EXTRACT PROVIDED |
:::

I've been reading the overview doc on the ES4 proposal. From it, and from the threads that I've been reading, I'm confused about the design constraints on the ES4 process. Are the following statements all accurate:

  • We want ES4 to work well on small devices, so size of implementation is a concern.
  • Therefore, we'd rather require only one language implementation rather than two.
  • The ES4 proposal includes new keywords.
  • To prevent these new keywords breaking ES3 compatibility, these keywords are only recognized when a version attribute on the script tag says the script is in ES4.
  • This attribute does create two languages in effect, but not two language implementations, and therefore does not violate the size constraint.
  • The intersection of ES3 and ES4 must be approximately as pleasant a programming language as ES3 currently is.

If all this makes sense, does the following follow:

  • The ES4 language (as recognized with the version attribute) and the ES3 language must be able to smoothly share an implementation.
  • Whenever the goals of ES4 can be achieved by removing unneeded features from ES3 (e.g. "with"), rather than adding features, the shared implementation can smaller, and therefore even better for small devices.

Does this make sense so far? Am I missing something?

# Brendan Eich (18 years ago)

On Nov 10, 2007, at 8:00 PM, Mark Miller wrote:

  • To prevent these new keywords breaking ES3 compatibility, these keywords are only recognized when a version attribute on the script tag says the script is in ES4.

This has happened before, FYI -- from ES1-3 under various vendor
experimental MIME types or script language attribute values -- and it
continued after ES3 with (at least) JS1.6 and 1.7 (application/ javascript;version=1.7).

  • This attribute does create two languages in effect, but not two language implementations, and therefore does not violate the size constraint.

Writing "this attribute does create two languages in effect" seems to
conflate compatible successive versions with one a subset of the
other, and two completely separate programming languages. I'm not
sure what it means, so it's hard to tell what its significance is in
the bulleted list. I'm probably missing something obvious -- little
help?

  • The intersection of ES3 and ES4 must be approximately as pleasant a programming language as ES3 currently is.

:::

DATA |
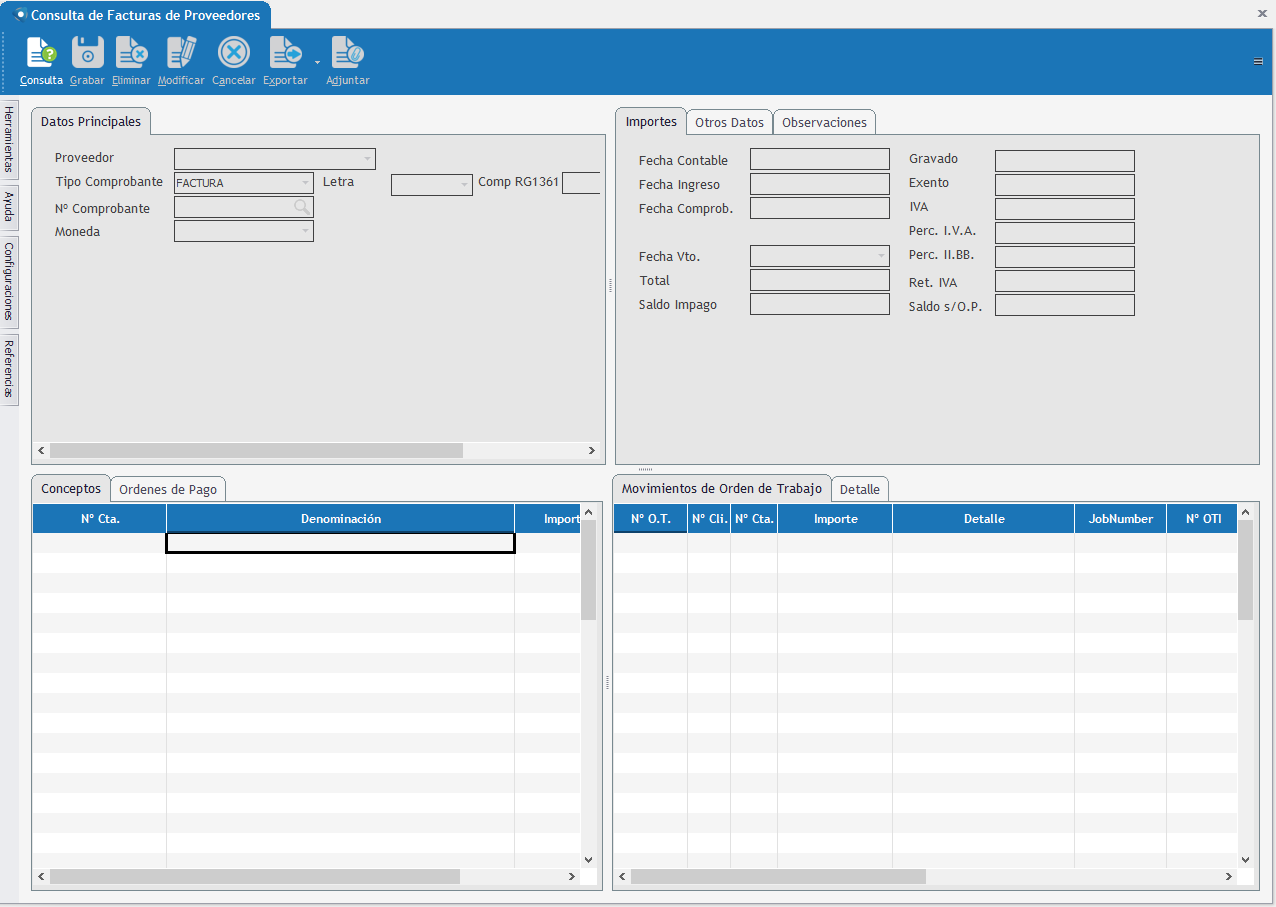Screen dimensions: 1276x907
Task: Open the Fecha Vto. dropdown
Action: click(880, 257)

:::

Translate this sentence from the ES4 discussion above into Spanish: "We want ES4 to work well on small devices, so size of implementation is a concern."

Queremos que ES4 funcione bien en dispositivos pequeños, así que el tamaño de la implementación es una preocupación.